I do not remember how much time has passed since I got out of the collapse of the underground. May be a few months have passed, perhaps few years. I don’t remember anything of my life, perhaps my mind is clinging the instinct of self-preservation doesn’t allow me to remember. Some scraps of recollections strangle and tear me to pieces and I pray to wake up. Memory came back to me about a month ago.
Emptiness and mist. Emptiness and mist… and then the Dusk followed.
Flash… Stroke… Shrilly ringing in the ears which spilled with smashing pain and fear, the assembly of voices has been bursting it. And through the voices I’ve managed to make out the repetitive one “Wake up…”
Feeling deadly hunger, I was sitting on a pile of something strange and chewing. At first I realized that it was a paper, then it was me, then my memory came back, which I had before the Fall. Later on I have orientated myself. My location was not far from the subway, which is almost buried me. The world presented the abandoned houses and trash, there were no people at all. Alive people...
Getting through the mist, losing consciousness I got home.
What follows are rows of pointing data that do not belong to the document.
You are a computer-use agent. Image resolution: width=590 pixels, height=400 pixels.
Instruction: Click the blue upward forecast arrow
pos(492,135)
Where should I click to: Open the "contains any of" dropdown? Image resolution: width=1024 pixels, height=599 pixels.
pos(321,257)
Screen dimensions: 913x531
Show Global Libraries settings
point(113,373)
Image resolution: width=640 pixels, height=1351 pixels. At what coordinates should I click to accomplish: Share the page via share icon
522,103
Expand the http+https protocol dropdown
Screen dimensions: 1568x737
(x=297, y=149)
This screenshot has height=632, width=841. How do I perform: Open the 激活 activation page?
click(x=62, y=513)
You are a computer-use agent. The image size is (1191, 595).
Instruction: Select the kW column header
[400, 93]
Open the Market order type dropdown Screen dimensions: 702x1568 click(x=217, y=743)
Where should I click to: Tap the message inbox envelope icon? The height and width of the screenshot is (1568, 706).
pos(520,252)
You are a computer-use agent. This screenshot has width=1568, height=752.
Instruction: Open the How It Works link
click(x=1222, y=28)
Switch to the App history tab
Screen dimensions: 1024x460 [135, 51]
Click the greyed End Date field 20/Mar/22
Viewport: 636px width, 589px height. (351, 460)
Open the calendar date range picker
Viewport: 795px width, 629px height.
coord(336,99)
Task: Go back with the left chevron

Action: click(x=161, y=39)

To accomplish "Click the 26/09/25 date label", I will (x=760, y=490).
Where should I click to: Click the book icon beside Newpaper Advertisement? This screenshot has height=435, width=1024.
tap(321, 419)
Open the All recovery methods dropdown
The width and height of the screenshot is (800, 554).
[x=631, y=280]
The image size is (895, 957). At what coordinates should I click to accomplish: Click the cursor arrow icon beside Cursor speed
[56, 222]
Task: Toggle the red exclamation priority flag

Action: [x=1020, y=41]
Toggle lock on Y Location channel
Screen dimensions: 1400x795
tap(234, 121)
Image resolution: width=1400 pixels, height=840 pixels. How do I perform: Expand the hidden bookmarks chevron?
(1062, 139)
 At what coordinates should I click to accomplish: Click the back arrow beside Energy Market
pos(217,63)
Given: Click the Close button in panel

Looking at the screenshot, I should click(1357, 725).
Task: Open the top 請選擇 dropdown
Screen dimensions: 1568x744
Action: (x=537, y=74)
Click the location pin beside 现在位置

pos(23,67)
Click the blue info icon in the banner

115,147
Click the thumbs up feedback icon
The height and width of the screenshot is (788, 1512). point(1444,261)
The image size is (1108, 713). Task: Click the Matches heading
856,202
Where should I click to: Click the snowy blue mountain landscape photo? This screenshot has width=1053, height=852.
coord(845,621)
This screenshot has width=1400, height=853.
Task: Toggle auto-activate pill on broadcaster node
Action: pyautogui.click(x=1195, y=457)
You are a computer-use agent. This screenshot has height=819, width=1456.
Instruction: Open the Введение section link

After a while, "pillaging" the neighboring apartments and surrounded by a familiar way of life I’ve started to rebound. I thought if I exist, the other people could exist too. Heavy hurricanes and rains, after which the skin itched terribly did not allow to go to a long expedition. I was able to get a receiver and a portable radio transmitter. During this time besides the abandoned houses, I've only seen madmen affected by radiation, fanatics and cannibals.
Now I'm looking for survivors. Send my position data. We must unite together to find a way to break out of this madness, avoiding past mistakes, to construct the World as we remember it. It seems, I've found the right Tools.
- Over… Over… Does anyone read me? Over… Over…Are there any survivors?!